Initial Setup: Calculate the initial sum of even numbers in nums:

• Even numbers: 2 (at index 1) and 4 (at index 3)
• Initial sum s = 2 + 4 = 6

Query 1: [1, 0] - Add 1 to nums[0]

• Current nums[0] = 1 (odd), so don't subtract from s
• Update: nums[0] = 1 + 1 = 2
• New nums[0] = 2 (even), so add to s: s = 6 + 2 = 8
• Array becomes: [2, 2, 3, 4]
• Result: 8

Query 2: [-3, 1] - Add -3 to nums[1]

• Current nums[1] = 2 (even), so subtract from s: s = 8 - 2 = 6
• Update: nums[1] = 2 + (-3) = -1
• New nums[1] = -1 (odd), so don't add to s
• Array becomes: [2, -1, 3, 4]
• Result: 6

Query 3: [-4, 0] - Add -4 to nums[0]

• Current nums[0] = 2 (even), so subtract from s: s = 6 - 2 = 4
• Update: nums[0] = 2 + (-4) = -2
• New nums[0] = -2 (even), so add to s: s = 4 + (-2) = 2
• Array becomes: [-2, -1, 3, 4]
• Result: 2

Query 4: [2, 3] - Add 2 to nums[3]

• Current nums[3] = 4 (even), so subtract from s: s = 2 - 4 = -2
• Update: nums[3] = 4 + 2 = 6
• New nums[3] = 6 (even), so add to s: s = -2 + 6 = 4
• Array becomes: [-2, -1, 3, 6]
• Result: 4

Final Answer: [8, 6, 2, 4]

The key efficiency comes from only adjusting the sum based on the single element that changes in each query, rather than recalculating the entire sum of even numbers each time.

Solution Implementation

Time and Space Complexity

The time complexity is O(n + m), where n is the length of the array nums and m is the length of the array queries.
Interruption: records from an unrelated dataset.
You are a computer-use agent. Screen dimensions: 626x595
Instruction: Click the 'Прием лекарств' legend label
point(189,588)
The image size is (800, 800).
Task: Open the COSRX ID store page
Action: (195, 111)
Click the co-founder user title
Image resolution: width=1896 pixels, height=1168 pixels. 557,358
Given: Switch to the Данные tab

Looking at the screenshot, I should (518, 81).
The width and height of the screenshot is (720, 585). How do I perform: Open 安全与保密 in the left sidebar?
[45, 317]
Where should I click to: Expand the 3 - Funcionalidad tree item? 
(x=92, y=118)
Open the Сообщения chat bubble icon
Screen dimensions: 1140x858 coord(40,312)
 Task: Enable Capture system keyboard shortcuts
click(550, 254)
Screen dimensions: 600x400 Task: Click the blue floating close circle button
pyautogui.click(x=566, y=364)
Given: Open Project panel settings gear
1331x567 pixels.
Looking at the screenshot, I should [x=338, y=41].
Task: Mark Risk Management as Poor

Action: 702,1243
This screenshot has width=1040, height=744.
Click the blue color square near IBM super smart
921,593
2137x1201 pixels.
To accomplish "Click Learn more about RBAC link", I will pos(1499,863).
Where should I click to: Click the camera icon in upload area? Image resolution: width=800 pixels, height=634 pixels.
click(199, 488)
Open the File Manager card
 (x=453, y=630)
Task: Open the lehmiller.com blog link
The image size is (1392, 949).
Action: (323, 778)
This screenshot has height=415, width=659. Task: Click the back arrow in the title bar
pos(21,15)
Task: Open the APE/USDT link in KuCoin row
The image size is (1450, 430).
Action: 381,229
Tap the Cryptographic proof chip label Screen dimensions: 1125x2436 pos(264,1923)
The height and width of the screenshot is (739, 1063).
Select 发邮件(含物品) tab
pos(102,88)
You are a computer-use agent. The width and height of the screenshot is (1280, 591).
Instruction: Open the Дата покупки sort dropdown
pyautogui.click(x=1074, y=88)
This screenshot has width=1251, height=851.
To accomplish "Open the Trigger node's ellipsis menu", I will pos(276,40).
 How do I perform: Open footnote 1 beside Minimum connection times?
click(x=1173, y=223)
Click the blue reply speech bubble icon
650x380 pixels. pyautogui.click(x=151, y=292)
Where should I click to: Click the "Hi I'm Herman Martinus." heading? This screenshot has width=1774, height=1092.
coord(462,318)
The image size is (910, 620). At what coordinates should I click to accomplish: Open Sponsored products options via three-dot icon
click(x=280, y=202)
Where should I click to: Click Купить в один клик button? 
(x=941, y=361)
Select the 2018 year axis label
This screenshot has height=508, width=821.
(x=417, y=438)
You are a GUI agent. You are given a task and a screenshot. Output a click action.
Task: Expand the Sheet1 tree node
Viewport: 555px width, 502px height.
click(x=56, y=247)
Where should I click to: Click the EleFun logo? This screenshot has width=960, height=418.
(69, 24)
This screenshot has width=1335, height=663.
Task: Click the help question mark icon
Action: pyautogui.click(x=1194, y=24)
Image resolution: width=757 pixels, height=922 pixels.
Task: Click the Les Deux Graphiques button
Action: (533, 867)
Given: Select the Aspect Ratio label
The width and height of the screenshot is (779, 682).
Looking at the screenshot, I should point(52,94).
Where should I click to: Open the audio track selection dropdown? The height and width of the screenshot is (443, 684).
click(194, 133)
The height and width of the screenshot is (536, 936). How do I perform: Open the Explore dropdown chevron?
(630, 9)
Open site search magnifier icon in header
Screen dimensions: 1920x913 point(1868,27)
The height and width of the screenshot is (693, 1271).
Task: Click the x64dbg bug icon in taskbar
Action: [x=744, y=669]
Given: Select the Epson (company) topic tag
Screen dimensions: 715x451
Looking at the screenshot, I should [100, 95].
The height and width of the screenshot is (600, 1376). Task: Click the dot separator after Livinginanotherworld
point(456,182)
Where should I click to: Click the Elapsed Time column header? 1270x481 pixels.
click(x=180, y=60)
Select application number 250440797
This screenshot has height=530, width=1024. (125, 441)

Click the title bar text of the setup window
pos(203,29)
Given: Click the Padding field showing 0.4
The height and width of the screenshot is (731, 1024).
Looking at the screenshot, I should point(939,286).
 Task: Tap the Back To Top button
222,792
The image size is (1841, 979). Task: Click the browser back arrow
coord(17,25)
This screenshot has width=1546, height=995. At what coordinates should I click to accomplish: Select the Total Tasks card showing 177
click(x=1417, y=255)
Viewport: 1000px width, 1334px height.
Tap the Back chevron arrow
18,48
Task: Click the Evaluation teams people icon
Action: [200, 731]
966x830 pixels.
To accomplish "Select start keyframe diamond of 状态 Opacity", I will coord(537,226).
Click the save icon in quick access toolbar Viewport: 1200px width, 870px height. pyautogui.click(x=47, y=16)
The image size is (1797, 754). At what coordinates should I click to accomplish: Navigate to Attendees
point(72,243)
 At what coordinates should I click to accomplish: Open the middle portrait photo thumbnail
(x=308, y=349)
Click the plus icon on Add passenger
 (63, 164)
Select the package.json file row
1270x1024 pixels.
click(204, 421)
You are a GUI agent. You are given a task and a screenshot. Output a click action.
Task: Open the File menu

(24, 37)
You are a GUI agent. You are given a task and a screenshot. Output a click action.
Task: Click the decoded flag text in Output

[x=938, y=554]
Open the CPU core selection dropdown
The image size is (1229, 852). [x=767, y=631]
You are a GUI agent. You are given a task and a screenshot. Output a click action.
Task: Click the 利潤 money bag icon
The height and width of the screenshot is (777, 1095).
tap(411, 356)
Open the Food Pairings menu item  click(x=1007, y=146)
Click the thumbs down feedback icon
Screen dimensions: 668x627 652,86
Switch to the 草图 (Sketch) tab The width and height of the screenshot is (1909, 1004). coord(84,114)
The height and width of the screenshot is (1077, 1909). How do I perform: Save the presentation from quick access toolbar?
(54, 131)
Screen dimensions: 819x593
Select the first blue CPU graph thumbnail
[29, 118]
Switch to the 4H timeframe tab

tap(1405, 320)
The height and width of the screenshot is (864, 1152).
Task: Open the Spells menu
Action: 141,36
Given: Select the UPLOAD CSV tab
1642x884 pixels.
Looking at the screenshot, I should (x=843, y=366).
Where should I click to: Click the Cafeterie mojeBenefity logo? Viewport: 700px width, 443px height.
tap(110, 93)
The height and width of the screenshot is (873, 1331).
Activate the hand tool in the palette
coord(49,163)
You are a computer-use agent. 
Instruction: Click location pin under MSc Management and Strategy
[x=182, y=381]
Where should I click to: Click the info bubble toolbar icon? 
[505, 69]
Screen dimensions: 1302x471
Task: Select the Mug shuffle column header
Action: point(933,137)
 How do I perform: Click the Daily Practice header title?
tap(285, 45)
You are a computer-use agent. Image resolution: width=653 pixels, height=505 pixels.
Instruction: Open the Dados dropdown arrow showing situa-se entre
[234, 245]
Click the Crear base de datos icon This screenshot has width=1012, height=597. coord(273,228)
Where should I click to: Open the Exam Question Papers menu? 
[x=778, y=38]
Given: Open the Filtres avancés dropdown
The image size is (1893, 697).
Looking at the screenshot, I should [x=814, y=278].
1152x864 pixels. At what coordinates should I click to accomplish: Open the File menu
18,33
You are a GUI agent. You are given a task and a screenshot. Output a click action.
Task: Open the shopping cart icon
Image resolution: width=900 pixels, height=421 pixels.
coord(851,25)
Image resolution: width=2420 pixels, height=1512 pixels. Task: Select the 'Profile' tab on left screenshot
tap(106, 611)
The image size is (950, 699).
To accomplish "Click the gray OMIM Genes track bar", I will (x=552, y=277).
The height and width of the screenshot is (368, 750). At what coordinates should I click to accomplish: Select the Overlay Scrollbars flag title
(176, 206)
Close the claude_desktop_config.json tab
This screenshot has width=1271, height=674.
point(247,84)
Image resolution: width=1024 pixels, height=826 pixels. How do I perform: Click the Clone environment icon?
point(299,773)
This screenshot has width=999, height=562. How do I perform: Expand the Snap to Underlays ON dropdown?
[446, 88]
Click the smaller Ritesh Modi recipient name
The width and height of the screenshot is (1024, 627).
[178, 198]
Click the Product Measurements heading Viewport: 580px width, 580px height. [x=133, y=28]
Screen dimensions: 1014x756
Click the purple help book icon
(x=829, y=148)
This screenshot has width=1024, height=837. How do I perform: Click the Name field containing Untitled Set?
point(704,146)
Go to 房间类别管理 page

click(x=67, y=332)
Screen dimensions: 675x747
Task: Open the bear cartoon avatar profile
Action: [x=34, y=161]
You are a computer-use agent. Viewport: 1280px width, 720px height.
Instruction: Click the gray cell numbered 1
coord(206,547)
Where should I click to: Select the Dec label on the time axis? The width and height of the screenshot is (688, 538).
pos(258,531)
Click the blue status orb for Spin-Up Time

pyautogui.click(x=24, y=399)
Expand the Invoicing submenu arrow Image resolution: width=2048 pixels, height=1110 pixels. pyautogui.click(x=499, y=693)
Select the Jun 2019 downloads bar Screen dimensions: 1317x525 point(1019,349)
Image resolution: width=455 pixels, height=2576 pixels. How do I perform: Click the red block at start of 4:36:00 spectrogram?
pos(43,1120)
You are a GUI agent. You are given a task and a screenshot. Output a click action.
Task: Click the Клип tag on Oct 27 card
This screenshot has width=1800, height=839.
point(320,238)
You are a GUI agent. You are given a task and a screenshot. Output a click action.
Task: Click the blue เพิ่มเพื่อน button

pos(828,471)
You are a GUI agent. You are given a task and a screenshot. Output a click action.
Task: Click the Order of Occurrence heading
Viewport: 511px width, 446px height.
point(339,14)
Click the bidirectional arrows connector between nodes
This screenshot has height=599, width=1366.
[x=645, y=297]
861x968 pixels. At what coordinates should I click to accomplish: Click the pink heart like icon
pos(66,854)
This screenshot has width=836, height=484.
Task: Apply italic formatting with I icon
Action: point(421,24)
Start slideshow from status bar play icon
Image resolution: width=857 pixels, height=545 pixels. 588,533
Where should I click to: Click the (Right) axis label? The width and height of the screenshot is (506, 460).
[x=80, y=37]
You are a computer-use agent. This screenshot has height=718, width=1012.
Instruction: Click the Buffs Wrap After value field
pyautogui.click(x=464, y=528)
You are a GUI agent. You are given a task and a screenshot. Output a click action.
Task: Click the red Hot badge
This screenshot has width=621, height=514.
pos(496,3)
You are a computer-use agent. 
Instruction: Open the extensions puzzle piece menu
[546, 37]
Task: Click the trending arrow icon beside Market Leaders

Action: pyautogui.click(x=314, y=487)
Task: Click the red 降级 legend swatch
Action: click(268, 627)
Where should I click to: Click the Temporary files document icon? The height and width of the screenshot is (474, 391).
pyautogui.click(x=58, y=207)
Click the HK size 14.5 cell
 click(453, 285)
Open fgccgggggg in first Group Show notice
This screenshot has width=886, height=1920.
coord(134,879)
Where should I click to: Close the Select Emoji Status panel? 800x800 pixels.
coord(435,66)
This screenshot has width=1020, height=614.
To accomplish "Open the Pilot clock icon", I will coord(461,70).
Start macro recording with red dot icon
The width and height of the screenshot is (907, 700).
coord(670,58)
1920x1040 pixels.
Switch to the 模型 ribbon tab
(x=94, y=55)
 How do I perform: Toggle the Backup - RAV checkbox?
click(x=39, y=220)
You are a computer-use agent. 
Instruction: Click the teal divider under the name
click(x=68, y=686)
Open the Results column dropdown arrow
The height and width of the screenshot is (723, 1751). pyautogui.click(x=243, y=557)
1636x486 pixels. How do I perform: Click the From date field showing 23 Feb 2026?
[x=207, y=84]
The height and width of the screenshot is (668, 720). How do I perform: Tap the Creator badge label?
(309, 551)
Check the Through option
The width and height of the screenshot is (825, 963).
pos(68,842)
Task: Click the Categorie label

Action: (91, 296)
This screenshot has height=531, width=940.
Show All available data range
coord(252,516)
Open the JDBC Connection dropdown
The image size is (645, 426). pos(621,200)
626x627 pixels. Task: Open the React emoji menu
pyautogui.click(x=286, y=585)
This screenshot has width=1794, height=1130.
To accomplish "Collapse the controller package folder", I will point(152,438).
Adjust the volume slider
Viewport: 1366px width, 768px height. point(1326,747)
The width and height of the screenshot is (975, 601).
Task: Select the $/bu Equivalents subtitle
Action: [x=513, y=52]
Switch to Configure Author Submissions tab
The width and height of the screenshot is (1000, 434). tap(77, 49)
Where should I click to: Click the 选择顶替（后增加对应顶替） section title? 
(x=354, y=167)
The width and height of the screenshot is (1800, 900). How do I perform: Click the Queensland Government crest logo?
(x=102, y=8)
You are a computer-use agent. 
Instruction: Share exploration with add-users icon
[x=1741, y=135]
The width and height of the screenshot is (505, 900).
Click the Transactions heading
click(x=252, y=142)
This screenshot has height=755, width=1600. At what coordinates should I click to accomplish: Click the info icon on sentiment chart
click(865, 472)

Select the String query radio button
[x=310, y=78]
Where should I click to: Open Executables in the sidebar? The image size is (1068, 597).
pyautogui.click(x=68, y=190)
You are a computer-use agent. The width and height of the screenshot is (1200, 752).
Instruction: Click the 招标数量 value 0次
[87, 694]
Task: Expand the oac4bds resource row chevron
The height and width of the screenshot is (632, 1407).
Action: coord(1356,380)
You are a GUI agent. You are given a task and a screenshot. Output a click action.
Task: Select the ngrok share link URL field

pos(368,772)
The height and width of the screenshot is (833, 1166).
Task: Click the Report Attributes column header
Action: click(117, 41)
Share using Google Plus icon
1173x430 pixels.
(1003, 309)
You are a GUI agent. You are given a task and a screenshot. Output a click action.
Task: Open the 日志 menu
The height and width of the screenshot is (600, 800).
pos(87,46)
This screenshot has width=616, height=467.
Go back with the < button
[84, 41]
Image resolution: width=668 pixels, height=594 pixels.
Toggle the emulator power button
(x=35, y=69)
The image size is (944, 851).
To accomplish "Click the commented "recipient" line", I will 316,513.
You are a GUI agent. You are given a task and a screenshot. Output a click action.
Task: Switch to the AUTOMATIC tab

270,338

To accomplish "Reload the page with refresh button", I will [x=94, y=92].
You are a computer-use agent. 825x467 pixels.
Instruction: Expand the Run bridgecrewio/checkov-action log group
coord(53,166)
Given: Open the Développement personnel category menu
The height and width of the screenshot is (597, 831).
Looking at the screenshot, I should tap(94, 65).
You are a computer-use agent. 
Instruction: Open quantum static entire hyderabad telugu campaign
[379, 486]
• The initial sum computation sum(x for x in nums if x % 2 == 0) iterates through all n elements of nums, contributing O(n) time.
• The for loop processes each of the m queries, and for each query, it performs constant time operations:
  • Checking if nums[i] % 2 == 0 takes O(1)
  • Subtracting from s takes O(1)
  • Adding to nums[i] takes O(1)
  • Checking the updated value's parity takes O(1)
  • Adding to s takes O(1)
  • Appending to ans takes O(1) amortized
• Therefore, processing all queries takes O(m) time.

The total time complexity is O(n) + O(m) = O(n + m).

The space complexity is O(1) if we ignore the space consumed by the answer array ans. The only extra space used is for the variable s which stores the running sum of even numbers, requiring constant space.

Learn more about how to find time and space complexity quickly.

Common Pitfalls

1. Forgetting to Remove the Old Even Value Before Update

One of the most common mistakes is forgetting to subtract the current even value from the sum before modifying it. This leads to incorrect sums because the old value remains in the sum even after it's been changed.

Incorrect approach:

# Wrong: Only adding new even values without removing old ones
for value, index in queries:
    nums[index] += value
    if nums[index] % 2 == 0:
        even_sum += nums[index]  # This adds the entire new value, not the change
    result.append(even_sum)

Why it fails: If nums[index] was even before the update (say 4) and remains even after (say 6), the sum would incorrectly include both 4 and 6, when it should only have 6.

2. Recalculating the Entire Sum After Each Query

While this gives correct results, it's inefficient and defeats the purpose of the optimized approach.

Inefficient approach:

# Correct but inefficient: O(n*q) time complexity
for value, index in queries:
    nums[index] += value
    even_sum = sum(num for num in nums if num % 2 == 0)  # Recalculates entire sum
    result.append(even_sum)

Why it's problematic: This approach has O(n*q) time complexity instead of O(n+q), making it slow for large inputs.

3. Incorrect Handling of Odd-to-Even and Even-to-Odd Transitions

Not properly handling all four possible transitions:

• Even → Even (subtract old, add new)
• Even → Odd (subtract old)
• Odd → Even (add new)
• Odd → Odd (no change to sum)

Solution to avoid these pitfalls:

Always follow this pattern:

1. Check if current value is even → if yes, subtract from sum
2. Update the value
3. Check if new value is even → if yes, add to sum

This handles all transition cases correctly and efficiently.